WRITTEN EXERCISE 1:
Copy the records word for word, beginning at the line that contains "Image resolution: width=649" and continuing through the end of the records. Leave the pictures out of your copy.

PROVIDED PASSAGE:
Mach Effect progress

[GIThruster]

I wonder if we could try to estimate density of advanced civilisations (colonised planets, more likely) with the data on Universe's expansion rate..

If we assumed that the universe's acceleration in expansion was due exclusively to M-E use, we could indeed calculate the degree of use. I'm not entirely sure whether we would get the degree of use at this time, or if we'd get the degree of use in the history of the universe. I think it's the former, since we measure acceleration of expansion in current time, but I'll leave that to others who know better.

[TallDave]

I wonder if we could try to estimate density of advanced civilisations (colonised planets, more likely) with the data on Universe's expansion rate..

If we assumed that the universe's acceleration in expansion was due exclusively to M-E use, we could indeed calculate the degree of use. I'm not entirely sure whether we would get the degree of use at this time, or if we'd get the degree of use in the history of the universe. I think it's the former, since we measure acceleration of expansion in current time, but I'll leave that to others who know better.

As I understand it the force is constant, thus the expansion is always accelerating (except of course for that deceleration after early cosmic inflation).

Now, if you could find localized variations in the cosmological constant, well then...

DATA FOR PROCESSING:
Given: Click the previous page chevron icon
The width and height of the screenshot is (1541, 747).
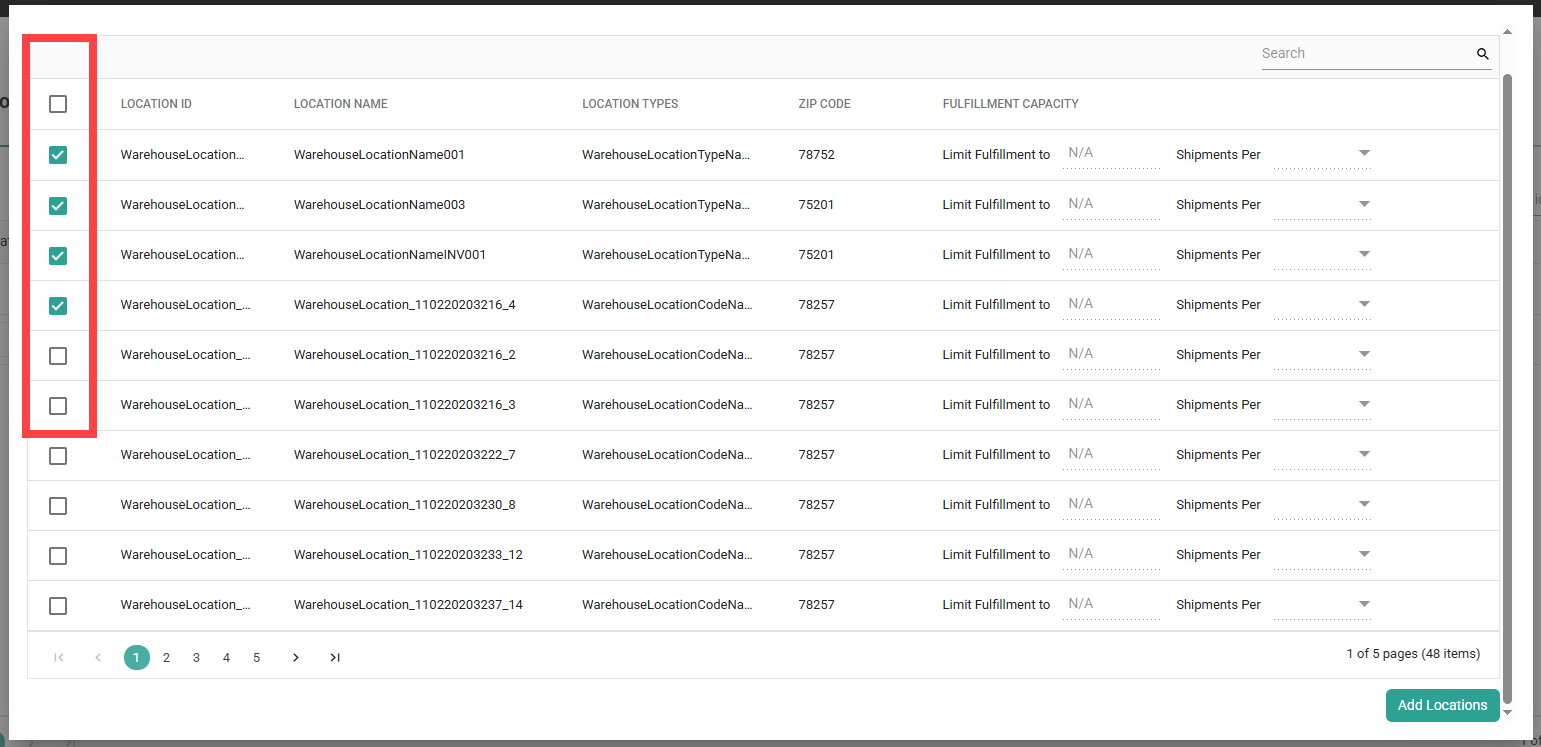Looking at the screenshot, I should tap(97, 657).
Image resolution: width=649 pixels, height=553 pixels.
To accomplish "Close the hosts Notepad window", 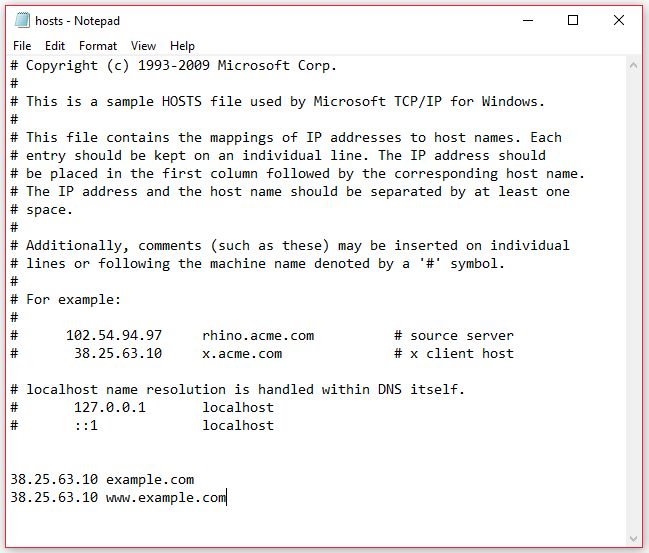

WRITTEN EXERCISE 2:
Write the next part of the forum thread on Mach Effect progress, picking up after its final post.

RIGHT ANSWER 1:
Image resolution: width=649 pixels, height=553 pixels.
To accomplish "Close the hosts Notepad window", 

RIGHT ANSWER 2:
[GIThruster]

I'm still not comfortable with the conclusions 93143 is drawing. They seem intuitively wrong. For instance, where they true, electric motors would have this same conservation issue. Like an M-E thruster strapped to a flywheel, or in the case of a spacecraft, like a linear motor, the electric motor has electrical energy in, and force out. If the conclusion is that at any efficiency, an M-E thruster strapped to a flywheel will necessarily go over-unity, then this holds for all electrical motors as well, and we know this isn't true.

I think the key may be what is missing from the analysis is that in the case of an M-E thruster on a flywheel, you don't really get constant force out. You get constant force acting across a distance--both as the flywheel turns or the rocket accelerates through space--and force times distance is not just force. It's kinetic energy. The only instance where force is not acting across a distance is when there's no motion--the force is inadequate to cause acceleration, so KE sums to zero.

The reason we use the term "thrust efficiency" is that we want a value where we can calculate based upon an arbitrary mass being accelerated, so this gives us a handy value, but in the real world examples, there is always a mass, that determines the acceleration and hence the distance the force acts across.

I don't know if 93143 has accounted for this in his equation, but just saying, I have a nagging feeling something very basic is missing from the analysis. I don't think M-E thrusters can go overunity unless they're driven into wormhole territory.

[Stoney3K]

Please keep your terminology in mind here. Kinetic energy is something that is already stored in a moving object (e.g. flywheel or spacecraft).

Force times distance is work, which is the change of total kinetic energy in the system. This is consistent with Newton's Second Law of motion.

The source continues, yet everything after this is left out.